--- start of Exercise input ---

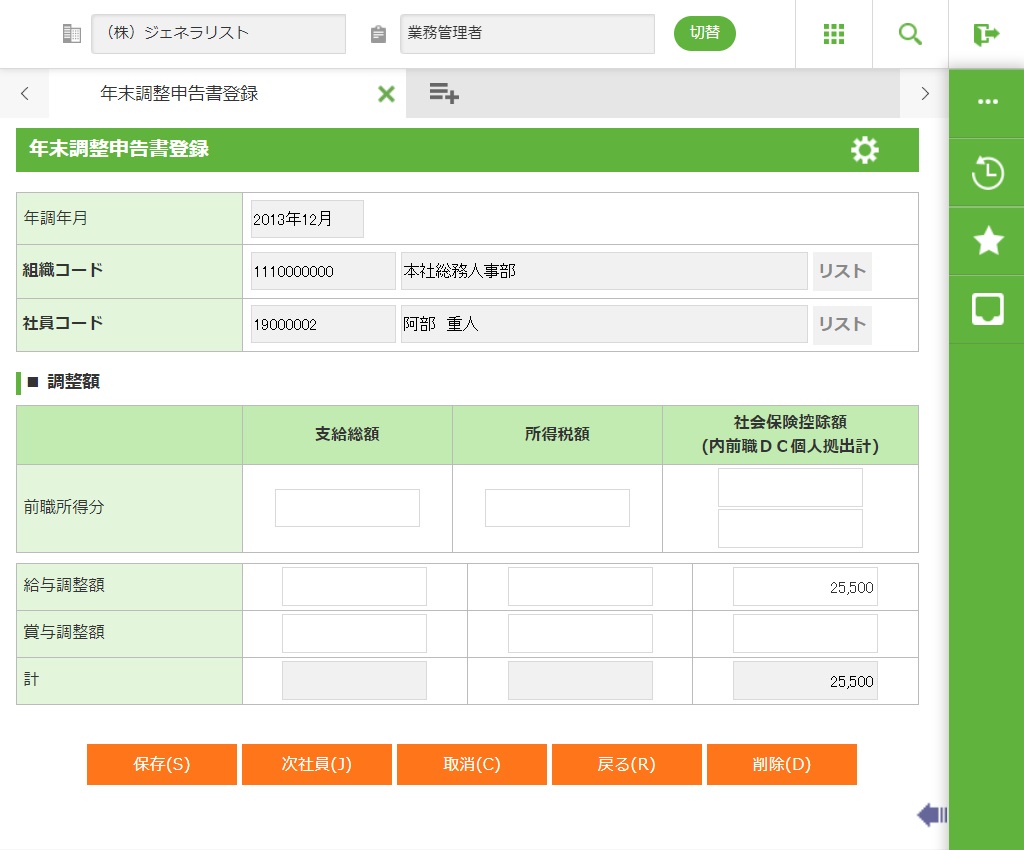Click the 切替 switch button
Screen dimensions: 1024x850
(705, 33)
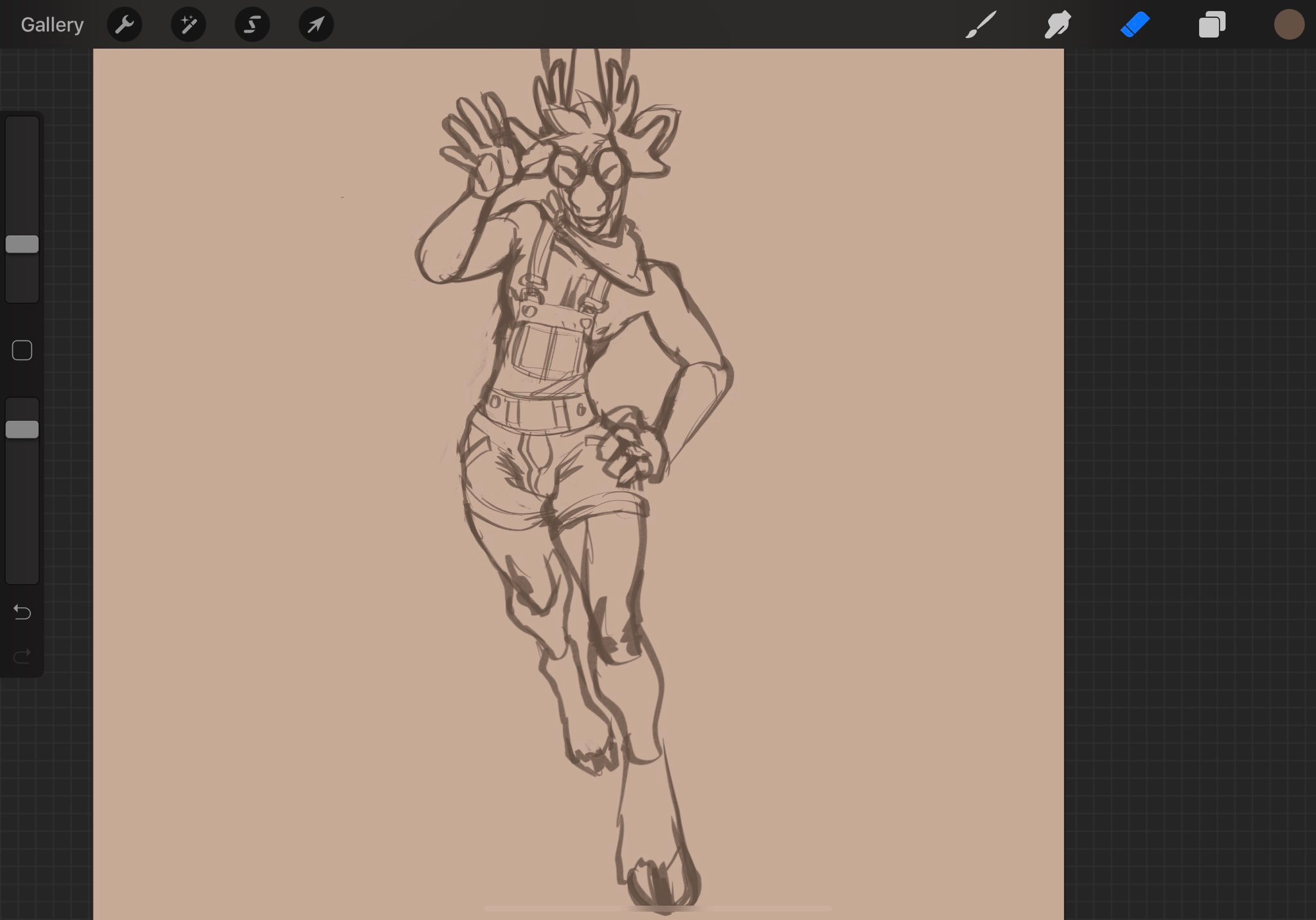Tap the active blue Eraser tool

click(x=1135, y=25)
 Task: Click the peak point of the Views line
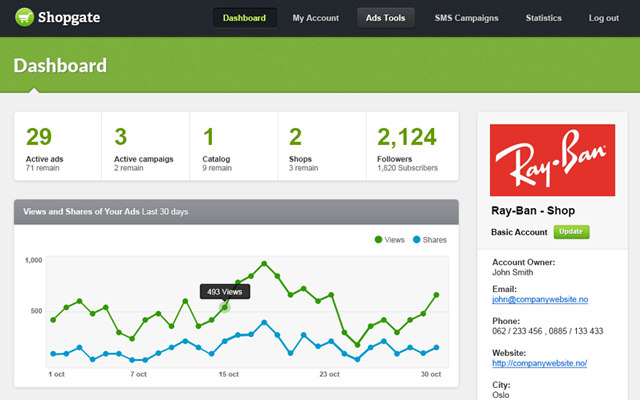click(264, 264)
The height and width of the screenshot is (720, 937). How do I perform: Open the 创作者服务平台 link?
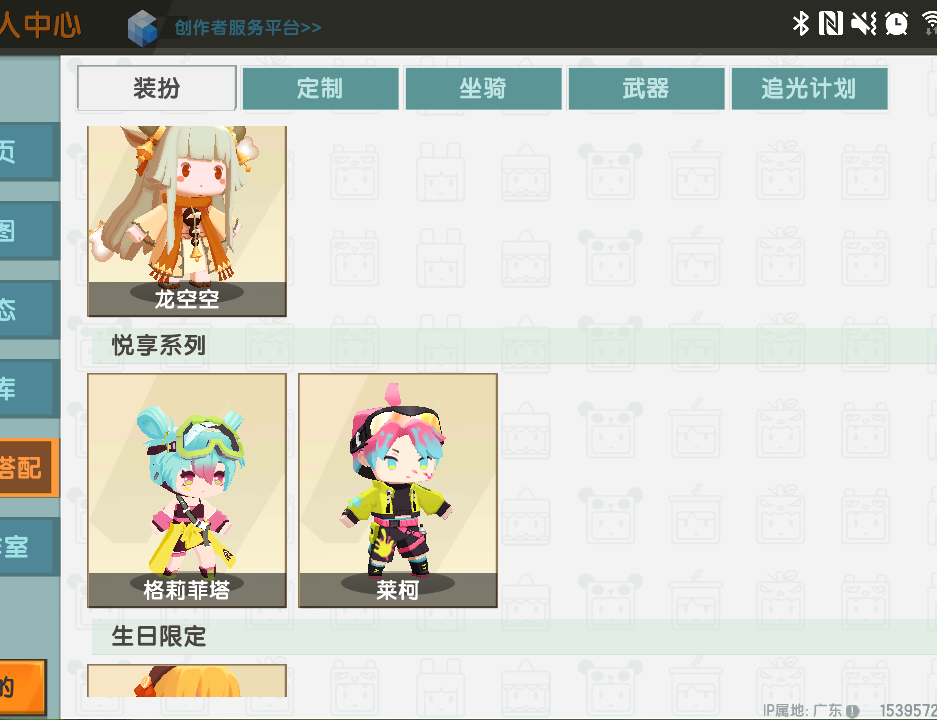(248, 27)
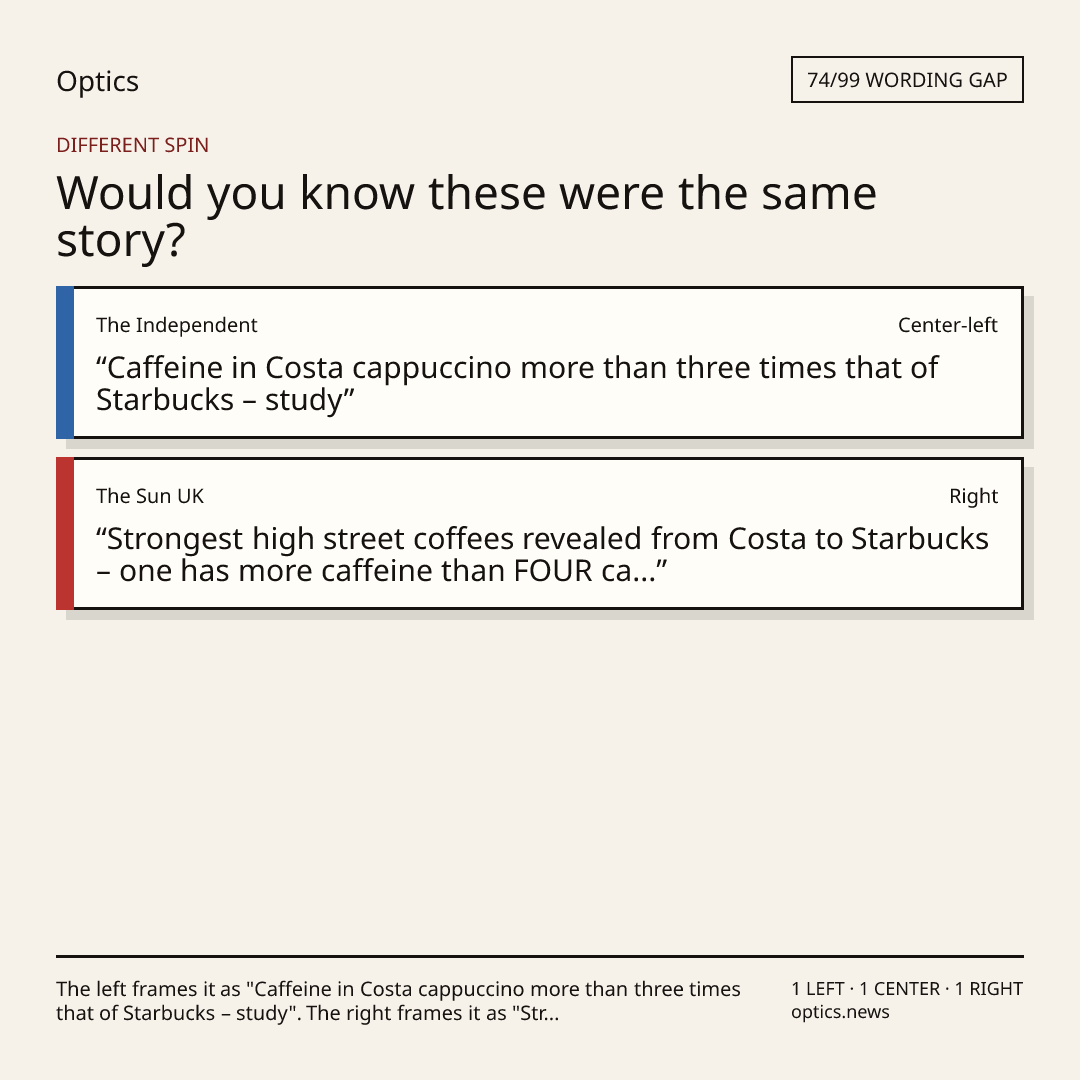Image resolution: width=1080 pixels, height=1080 pixels.
Task: Open the Strongest high street coffees headline
Action: coord(542,554)
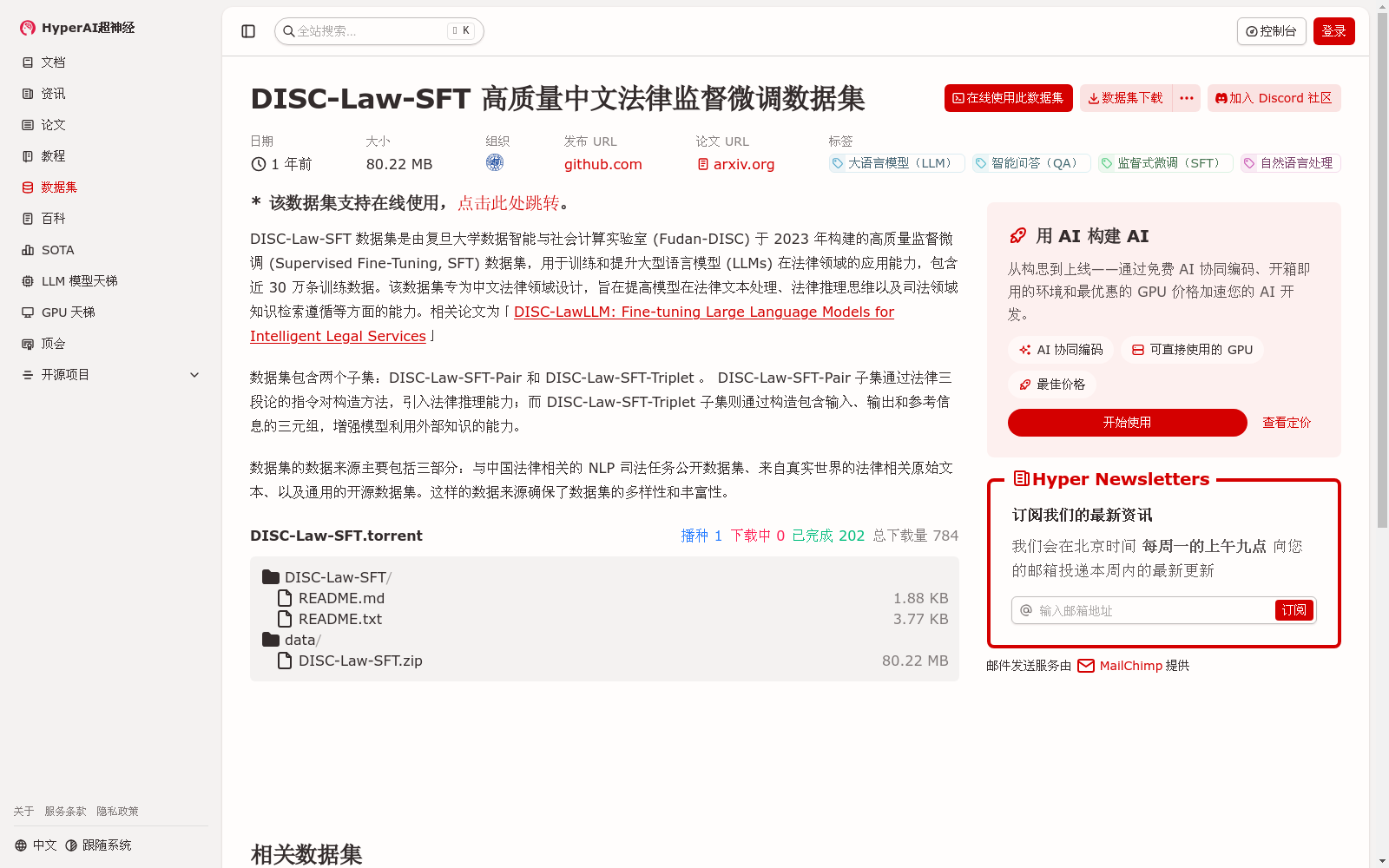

--- end of Exercise input ---

◆ **Goal of the exercise**
Copy out the rows above with "peak point" replaced by "highest point" and everything else unchanged. Leave the pictures out.

◆ **Full response**
Click the 切替 switch button
Screen dimensions: 1024x850
(705, 33)
Tap the active blue Eraser tool

click(x=1135, y=25)
 Task: Click the highest point of the Views line
click(264, 264)
The height and width of the screenshot is (720, 937). How do I perform: Open the 创作者服务平台 link?
(248, 27)
Image resolution: width=1080 pixels, height=1080 pixels.
Task: Open the Strongest high street coffees headline
Action: coord(542,554)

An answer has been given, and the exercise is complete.